Snow sucked at Grant’s shoes like quicksand, every step made heavier with the weight of his burden. Blinding wind whipped his face as if the storm had never broken. Melinda’s head sagged against his shoulder and his own ragged breathing abraded his ears. He longed to run, but knew he’d twist an ankle and then they’d both be dead.

How could he let this happen? Grant clutched Melinda’s limp body more tightly to his chest and silently begged her forgiveness.

He was lucky they’d stopped when they did. Visibility was no more than ten feet and he could still barely trace their footprints back to the cabin. He’d taken her on a pleasure cruise in the eye of a hurricane.

Just when she was starting to trust me. Could I be any more stupid? Thank God she was still breathing. He’d checked for a pulse. There was hope.

Snowflakes pasted themselves to his eyelashes, stringing frozen curtains across his vision. Had they really been laughing together mere minutes ago? Grant lengthened his strides, his feet slamming through the snow to reach the ground, clouds of snow crystals exploding around him. He was a Clydesdale in a testosterone-driven commercial selling beer, only much less graceful and infinitely more desperate.

There! The back of the cabin phased into view like a lighthouse in a sea of fog. Grant veered left, past the raised deck at the back, to avoid the slippery slope.

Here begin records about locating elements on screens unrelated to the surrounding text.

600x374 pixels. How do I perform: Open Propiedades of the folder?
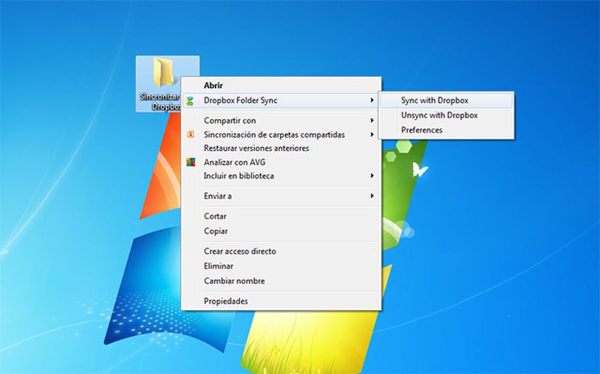(x=225, y=301)
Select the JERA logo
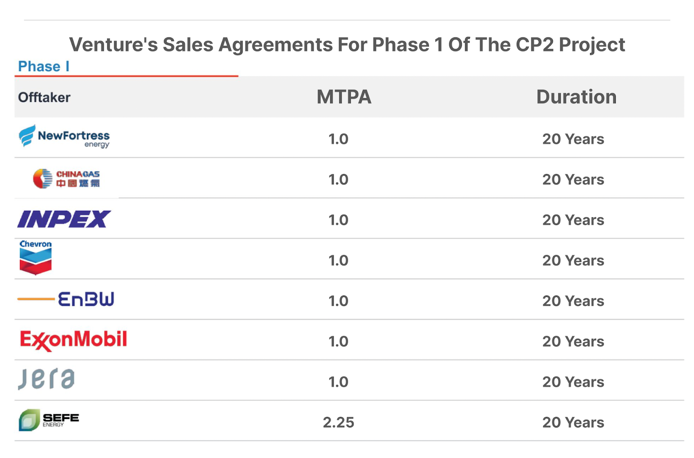This screenshot has width=694, height=458. [46, 379]
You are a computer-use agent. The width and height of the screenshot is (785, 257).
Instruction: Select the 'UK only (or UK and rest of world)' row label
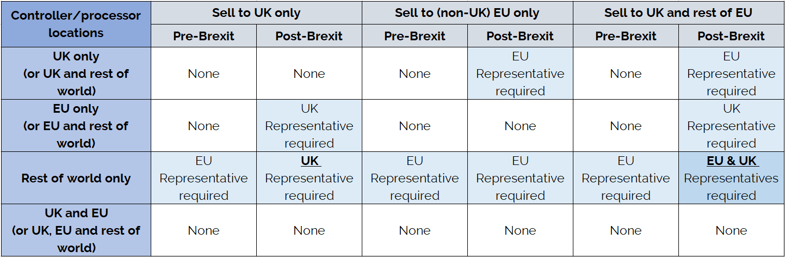point(76,74)
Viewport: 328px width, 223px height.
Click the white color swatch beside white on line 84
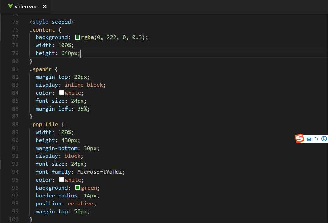pos(62,92)
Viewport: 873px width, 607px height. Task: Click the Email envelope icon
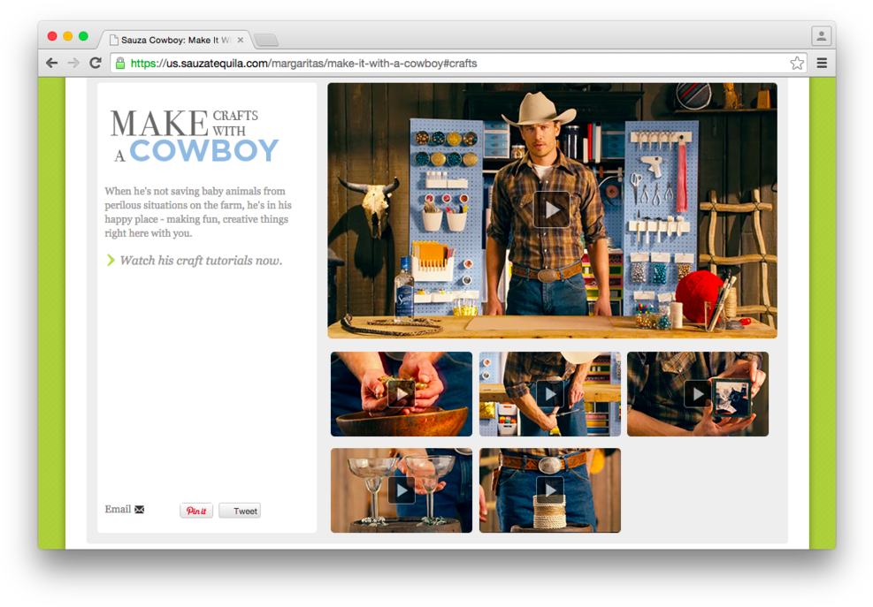click(x=139, y=510)
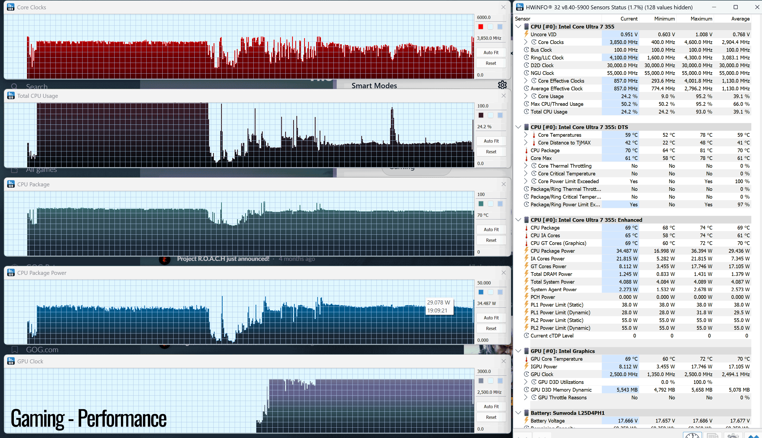Click the blue swatch in the CPU Package Power graph

click(x=481, y=292)
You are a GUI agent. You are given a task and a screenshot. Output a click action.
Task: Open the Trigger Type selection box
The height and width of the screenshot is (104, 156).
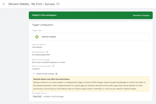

He tightened his arms around Melinda and ducked under tree limbs, skirted the low wall of stacked logs, and hustled past the garage. Numb fingers twisted the handle and pushed the front door wide. Warm air hit him square in the face and he offered thanks to whatever deity was looking out for them. The firewood he’d collected earlier waited by the fire, another saving grace.

Grant kicked the door shut and made straight for the couch. He lowered Melinda as gently as he could and propped her head on cushions. He checked her breathing again: shallow but steady. He brushed snow from her body onto the floor, ignored her boots, and yanked blankets across her motionless form. Outside, the wind howled, angry to have lost its prey.

It made him sick to leave her, but they needed heat. The coals had cooled while they’d been outside. Careless! his mind yelled. He flung his gloves to the ground.